It is quite easy to offend people. Either by what we say, do or even how we look. People get offended by language, appearances, politics, bad habits, affiliations etc. The list goes on and on. There is a purity that not only isn’t pure it isn’t very happy either. But the question is this: Can God offend your purity?
Some context before we read a couple of verses.
When the Temple was destroyed in 586 BC and also in AD70 there was obviously no way that the acts of Temple sacrifice and offerings especially for cleansing of sin could be conducted. So teachers of the law, rabbis, Pharisees, debated continually until they reached a decision on new teachings that were created to keep the purity laws despite not having a Temple. After AD 70 they were compiled into what is known as the Mishnah. One of those purity laws is called ‘the lifting up of the hands’ and it is based on the Temple instruction for Aaron and his sons as they are before the altar in Exodus 30: 17-21. Since I was knee-high I remember the golden rule of washing the dirt off my hands before I ate. It makes sense. This is not that. If Jesus had dirty hands he would have washed them. No, this is ceremonial washing is to continually make every meal akin to a sacrificial offering in the Temple.

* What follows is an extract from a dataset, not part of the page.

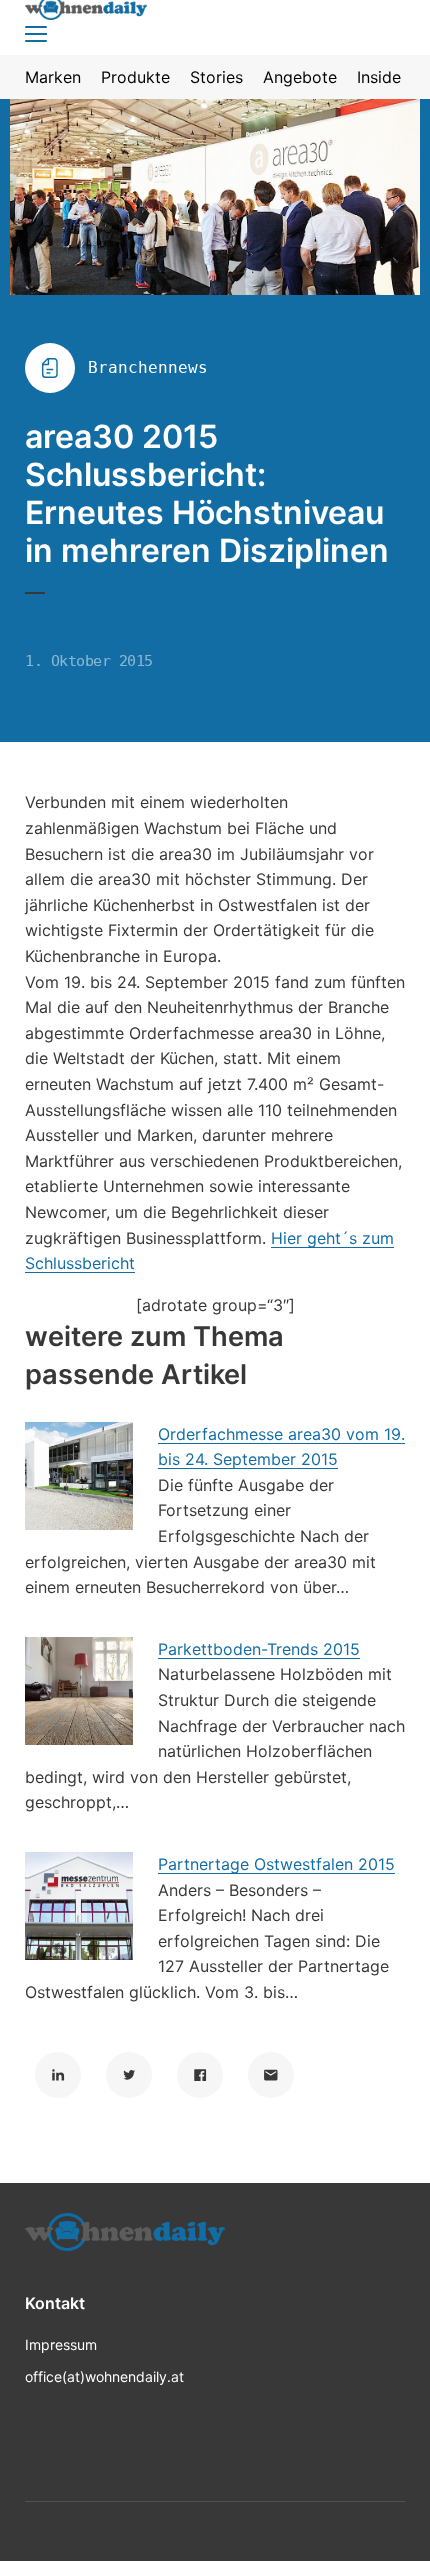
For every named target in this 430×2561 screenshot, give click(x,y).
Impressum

It seems the religious leaders in Galilee in their desperation called for the big guns to come up from Jerusalem to deal with Jesus who seemed to be flouting the ‘lifting up of the hands’.

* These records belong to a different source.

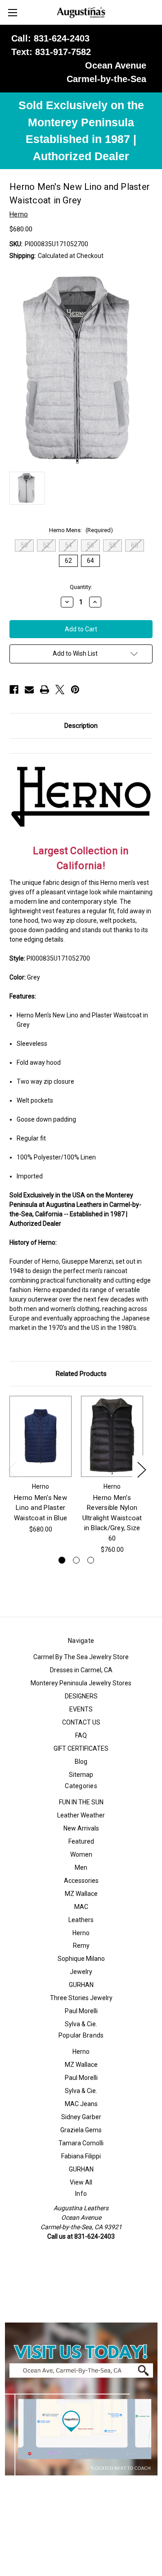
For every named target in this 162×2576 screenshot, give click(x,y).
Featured (81, 1841)
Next (141, 1469)
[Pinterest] (75, 689)
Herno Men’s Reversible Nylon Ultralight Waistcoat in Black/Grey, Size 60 (112, 1518)
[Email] (29, 689)
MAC (81, 1906)
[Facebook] (13, 689)
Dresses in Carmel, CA (81, 1670)
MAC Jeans (81, 2103)
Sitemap (81, 1774)
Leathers (81, 1919)
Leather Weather (81, 1815)
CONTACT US (81, 1722)
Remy (81, 1945)
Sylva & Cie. (81, 2024)
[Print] (44, 689)
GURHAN (81, 1984)
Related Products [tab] (81, 1374)
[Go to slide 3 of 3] (90, 1560)
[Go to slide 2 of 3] (76, 1560)
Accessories (81, 1880)
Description (81, 726)
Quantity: (81, 587)
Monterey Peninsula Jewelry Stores (81, 1683)
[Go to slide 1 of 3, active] (61, 1560)
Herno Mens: (81, 530)
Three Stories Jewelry (81, 1997)
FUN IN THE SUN (81, 1802)
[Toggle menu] (12, 12)
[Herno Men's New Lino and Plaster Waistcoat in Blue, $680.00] (40, 1436)
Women (81, 1854)
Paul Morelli (81, 2011)
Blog (81, 1761)
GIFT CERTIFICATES (81, 1748)
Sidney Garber (81, 2117)
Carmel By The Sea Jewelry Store (81, 1657)
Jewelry (81, 1971)
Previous (12, 1469)
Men (81, 1867)
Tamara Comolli (81, 2143)
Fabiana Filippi (81, 2156)
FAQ (81, 1735)
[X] (59, 689)
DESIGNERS (81, 1696)
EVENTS (81, 1709)
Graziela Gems (81, 2130)
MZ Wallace (81, 1893)
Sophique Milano (81, 1958)
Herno (81, 1933)
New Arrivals (81, 1828)
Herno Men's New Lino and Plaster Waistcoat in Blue (40, 1508)
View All (81, 2182)
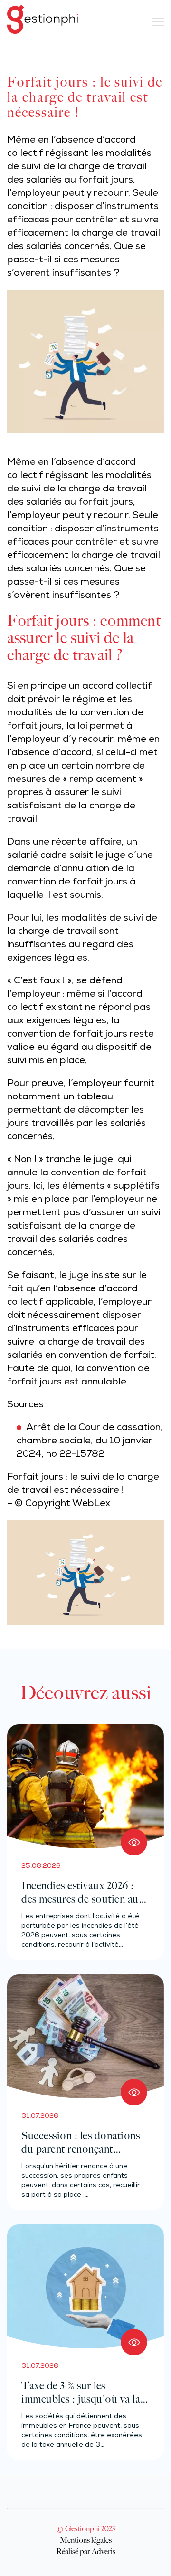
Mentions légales (86, 2540)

“Then some Pharisees and teachers of the law came to Jesus from Jerusalem and asked, “Why do your disciples break the tradition of the elders? They don’t wash their hands before they eat!” (Matthew 15 v 1-2)
Jesus will offend our paltry attempt at being pure and righteous especially when it is an interpretation of the Bible handed down by generations and applied to our lives in a way it was never meant to be. They exist in our lives and our churches. Every Sunday there is someone becoming offended in church because it wasn’t done the ‘family way’. The irony is that we can lift our hands up and at the same time be offended with the fact that the leader or someone isn’t performing the ‘lifting up the hands’ or is doing so in a wrong way. Offence arrives unknowingly because we don’t usually believe we are offended for we know it is wrong to be so!
If a person is easily offended then maybe they should be.